Internationaler Austausch zur Galaktosämie – Erkenntnisse weitergegeben
Im November 2025 wurde Amsterdam zum Zentrum der europäischen und internationalen Galaktosämie-Community. Dort fand das jährliche Treffen von GalNet und der European Galactosemia Society (EGS) statt. Die Veranstaltung brachte führende Medizinerinnen und Mediziner, Forschende sowie Vertreterinnen und Vertreter von Selbsthilfegruppen aus ganz Europa zusammen.
GalNet ist ein internationaler Zusammenschluss von Mediziner und Wissenschaftler, die sich intensiv mit dem Krankheitsbild Galaktosämie beschäftigen. Ziel des Netzwerks ist es, wissenschaftliche Erkenntnisse zu bündeln, Behandlungsstandards weiterzuentwickeln und die Versorgung von Betroffenen nachhaltig zu verbessern.
Die European Galactosemia Society hingegen vereint die europäischen Selbsthilfeorganisationen und gibt damit Patientinnen, Patienten und ihren Familien eine starke gemeinsame Stimme auf internationaler Ebene.
Das Treffen in Amsterdam war geprägt von einem intensiven fachlichen Austausch und zahlreichen Vorträgen. Wissenschaftliche Updates zu aktuellen Forschungsprojekten, neue Therapieansätze sowie Berichte aus der klinischen Praxis standen ebenso auf dem Programm wie Diskussionen zu Herausforderungen im Alltag von Betroffenen. Besonders wertvoll war dabei der direkte Dialog zwischen medizinischer Fachwelt und Selbsthilfeorganisationen.
Damit die neuen Erkenntnisse auch die deutschsprachigen Selbsthilfegruppen zeitnah erreichen, fand am 09.02.2026 ein begleitendes Videomeeting statt. Ziel war es, die Inhalte der internationalen Tagung zusammenzufassen und mögliche Konsequenzen für Betroffene und ihre Familien zu erläutern.
Als Referenten wirkten unter anderem Prof. Dr. Das von der Medizinischen Hochschule Hannover, Oberarzt für Neuropädiatrie und Stoffwechselstörungen, sowie Dr. Gautschi vom Inselspital Bern, Kinderklinik, Oberarzt für pädiatrische Stoffwechselmedizin. Organisiert wurde der Austausch von der Galaktosämie Initiative Deutschland.
Im Mittelpunkt des digitalen Treffens standen die Vorstellung möglicher Behandlungsansätze aus der aktuellen Forschung sowie eine fachliche Bewertung potenzieller Therapieoptionen.

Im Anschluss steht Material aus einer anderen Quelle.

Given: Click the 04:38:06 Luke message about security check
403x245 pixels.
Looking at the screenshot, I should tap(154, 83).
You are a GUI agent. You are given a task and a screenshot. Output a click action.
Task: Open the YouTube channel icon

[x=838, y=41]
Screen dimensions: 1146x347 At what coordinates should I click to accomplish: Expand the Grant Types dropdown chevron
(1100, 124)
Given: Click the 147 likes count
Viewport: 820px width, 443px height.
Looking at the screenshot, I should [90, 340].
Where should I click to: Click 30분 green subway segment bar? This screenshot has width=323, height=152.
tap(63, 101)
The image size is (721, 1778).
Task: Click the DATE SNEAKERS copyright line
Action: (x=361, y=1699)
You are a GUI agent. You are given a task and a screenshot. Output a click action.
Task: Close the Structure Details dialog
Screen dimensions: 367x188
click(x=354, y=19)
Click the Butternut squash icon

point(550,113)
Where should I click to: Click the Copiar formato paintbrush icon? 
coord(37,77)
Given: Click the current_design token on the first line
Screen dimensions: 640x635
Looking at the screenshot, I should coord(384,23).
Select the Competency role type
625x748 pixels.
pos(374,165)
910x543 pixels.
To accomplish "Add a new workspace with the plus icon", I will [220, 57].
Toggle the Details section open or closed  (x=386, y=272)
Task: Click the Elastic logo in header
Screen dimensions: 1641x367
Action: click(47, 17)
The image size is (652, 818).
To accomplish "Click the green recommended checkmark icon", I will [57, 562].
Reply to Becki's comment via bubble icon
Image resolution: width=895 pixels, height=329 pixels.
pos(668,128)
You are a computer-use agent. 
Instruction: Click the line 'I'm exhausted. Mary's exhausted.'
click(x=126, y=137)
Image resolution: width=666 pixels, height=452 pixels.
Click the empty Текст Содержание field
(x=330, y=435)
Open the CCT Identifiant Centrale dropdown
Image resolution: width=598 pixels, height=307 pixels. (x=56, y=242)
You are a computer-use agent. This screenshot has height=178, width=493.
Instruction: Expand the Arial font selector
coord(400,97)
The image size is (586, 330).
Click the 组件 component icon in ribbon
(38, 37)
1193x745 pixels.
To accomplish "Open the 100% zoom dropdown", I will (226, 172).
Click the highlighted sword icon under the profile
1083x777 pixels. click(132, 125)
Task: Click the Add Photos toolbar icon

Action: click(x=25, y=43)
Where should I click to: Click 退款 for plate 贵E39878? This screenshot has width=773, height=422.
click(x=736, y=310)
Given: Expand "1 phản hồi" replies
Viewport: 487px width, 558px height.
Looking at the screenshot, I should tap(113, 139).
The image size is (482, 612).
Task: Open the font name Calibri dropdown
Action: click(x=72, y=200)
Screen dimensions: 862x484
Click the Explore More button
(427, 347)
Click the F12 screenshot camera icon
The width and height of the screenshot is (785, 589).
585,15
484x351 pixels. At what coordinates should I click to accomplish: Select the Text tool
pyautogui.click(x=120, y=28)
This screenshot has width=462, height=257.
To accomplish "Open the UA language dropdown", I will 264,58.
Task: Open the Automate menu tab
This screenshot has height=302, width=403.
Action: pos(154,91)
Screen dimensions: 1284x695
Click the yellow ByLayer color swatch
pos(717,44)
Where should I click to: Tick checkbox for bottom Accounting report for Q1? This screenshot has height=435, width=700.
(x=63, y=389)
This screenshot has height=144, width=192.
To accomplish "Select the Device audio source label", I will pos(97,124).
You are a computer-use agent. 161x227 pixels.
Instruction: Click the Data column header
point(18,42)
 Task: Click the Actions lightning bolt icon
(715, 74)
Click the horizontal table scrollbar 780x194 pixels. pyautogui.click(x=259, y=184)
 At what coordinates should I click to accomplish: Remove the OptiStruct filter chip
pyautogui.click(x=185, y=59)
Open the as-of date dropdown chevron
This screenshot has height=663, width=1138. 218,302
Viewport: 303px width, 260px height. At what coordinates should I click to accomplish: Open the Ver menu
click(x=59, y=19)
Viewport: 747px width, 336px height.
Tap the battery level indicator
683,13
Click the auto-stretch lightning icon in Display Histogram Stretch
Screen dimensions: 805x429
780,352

Alle Behandlungsansätze wie die Wiederherstellung einer Enzymaktivität, das Reduzieren des Ansammelns von Galaktose-1-Phosphat, die Minderung von zellulärem Stress oder die Linderung der Symptome sind Gegenstand wissenschaftlicher Untersuchungen und führen wohl hoffentlich, wenn auch erst nach vielen weiteren Jahren der Forschung, zu einem Erfolg.
Die Kombination aus internationaler Forschung, medizinischer Expertise und der Perspektive der Selbsthilfe verdeutlicht einmal mehr, wie wichtig die enge Zusammenarbeit aller Beteiligten ist. Ziel bleibt es, wissenschaftliche Fortschritte verantwortungsvoll zu bewerten und gemeinsam tragfähige Wege für die Zukunft der Galaktosämie-Behandlung zu entwickeln.